*** Record set

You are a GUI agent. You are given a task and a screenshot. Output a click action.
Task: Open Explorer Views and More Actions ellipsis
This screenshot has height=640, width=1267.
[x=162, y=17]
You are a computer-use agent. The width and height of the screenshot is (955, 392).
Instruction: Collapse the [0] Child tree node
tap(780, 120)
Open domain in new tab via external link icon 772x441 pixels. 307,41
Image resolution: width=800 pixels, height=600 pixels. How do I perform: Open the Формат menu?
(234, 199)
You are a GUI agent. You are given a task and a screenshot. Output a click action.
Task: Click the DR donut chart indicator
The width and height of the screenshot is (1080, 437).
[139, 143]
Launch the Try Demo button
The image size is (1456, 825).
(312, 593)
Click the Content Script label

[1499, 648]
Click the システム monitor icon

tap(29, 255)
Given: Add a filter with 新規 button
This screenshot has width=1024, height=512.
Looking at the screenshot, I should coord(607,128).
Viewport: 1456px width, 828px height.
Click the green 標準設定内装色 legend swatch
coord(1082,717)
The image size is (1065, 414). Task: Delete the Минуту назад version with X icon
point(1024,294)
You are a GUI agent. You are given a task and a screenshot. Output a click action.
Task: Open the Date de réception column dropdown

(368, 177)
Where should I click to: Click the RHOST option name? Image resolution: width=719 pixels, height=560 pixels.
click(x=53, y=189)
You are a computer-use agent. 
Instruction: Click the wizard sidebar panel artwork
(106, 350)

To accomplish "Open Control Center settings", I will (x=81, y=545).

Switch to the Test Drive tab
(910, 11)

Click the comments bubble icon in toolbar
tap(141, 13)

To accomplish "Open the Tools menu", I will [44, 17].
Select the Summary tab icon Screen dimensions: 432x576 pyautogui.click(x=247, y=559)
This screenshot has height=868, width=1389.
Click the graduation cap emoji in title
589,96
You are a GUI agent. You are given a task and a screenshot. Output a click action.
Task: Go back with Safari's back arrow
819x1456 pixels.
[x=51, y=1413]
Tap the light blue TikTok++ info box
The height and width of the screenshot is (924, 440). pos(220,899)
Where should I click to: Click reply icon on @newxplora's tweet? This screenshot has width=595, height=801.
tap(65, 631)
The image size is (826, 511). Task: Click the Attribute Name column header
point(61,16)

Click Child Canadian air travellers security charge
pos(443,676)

******

Task: Write each line of the data down again exactly as it reads.

Written solution:
You are a GUI agent. You are given a task and a screenshot. Output a click action.
Task: Open Explorer Views and More Actions ellipsis
This screenshot has height=640, width=1267.
[x=162, y=17]
You are a computer-use agent. The width and height of the screenshot is (955, 392).
Instruction: Collapse the [0] Child tree node
tap(780, 120)
Open domain in new tab via external link icon 772x441 pixels. 307,41
Image resolution: width=800 pixels, height=600 pixels. How do I perform: Open the Формат menu?
(234, 199)
You are a GUI agent. You are given a task and a screenshot. Output a click action.
Task: Click the DR donut chart indicator
The width and height of the screenshot is (1080, 437).
[139, 143]
Launch the Try Demo button
The image size is (1456, 825).
(312, 593)
Click the Content Script label

[1499, 648]
Click the システム monitor icon

tap(29, 255)
Given: Add a filter with 新規 button
This screenshot has width=1024, height=512.
Looking at the screenshot, I should coord(607,128).
Viewport: 1456px width, 828px height.
Click the green 標準設定内装色 legend swatch
coord(1082,717)
The image size is (1065, 414). Task: Delete the Минуту назад version with X icon
point(1024,294)
You are a GUI agent. You are given a task and a screenshot. Output a click action.
Task: Open the Date de réception column dropdown

(368, 177)
Where should I click to: Click the RHOST option name? Image resolution: width=719 pixels, height=560 pixels.
click(x=53, y=189)
You are a computer-use agent. 
Instruction: Click the wizard sidebar panel artwork
(106, 350)

To accomplish "Open Control Center settings", I will (x=81, y=545).

Switch to the Test Drive tab
(910, 11)

Click the comments bubble icon in toolbar
tap(141, 13)

To accomplish "Open the Tools menu", I will [44, 17].
Select the Summary tab icon Screen dimensions: 432x576 pyautogui.click(x=247, y=559)
This screenshot has height=868, width=1389.
Click the graduation cap emoji in title
589,96
You are a GUI agent. You are given a task and a screenshot. Output a click action.
Task: Go back with Safari's back arrow
819x1456 pixels.
[x=51, y=1413]
Tap the light blue TikTok++ info box
The height and width of the screenshot is (924, 440). pos(220,899)
Where should I click to: Click reply icon on @newxplora's tweet? This screenshot has width=595, height=801.
tap(65, 631)
The image size is (826, 511). Task: Click the Attribute Name column header
point(61,16)

Click Child Canadian air travellers security charge
pos(443,676)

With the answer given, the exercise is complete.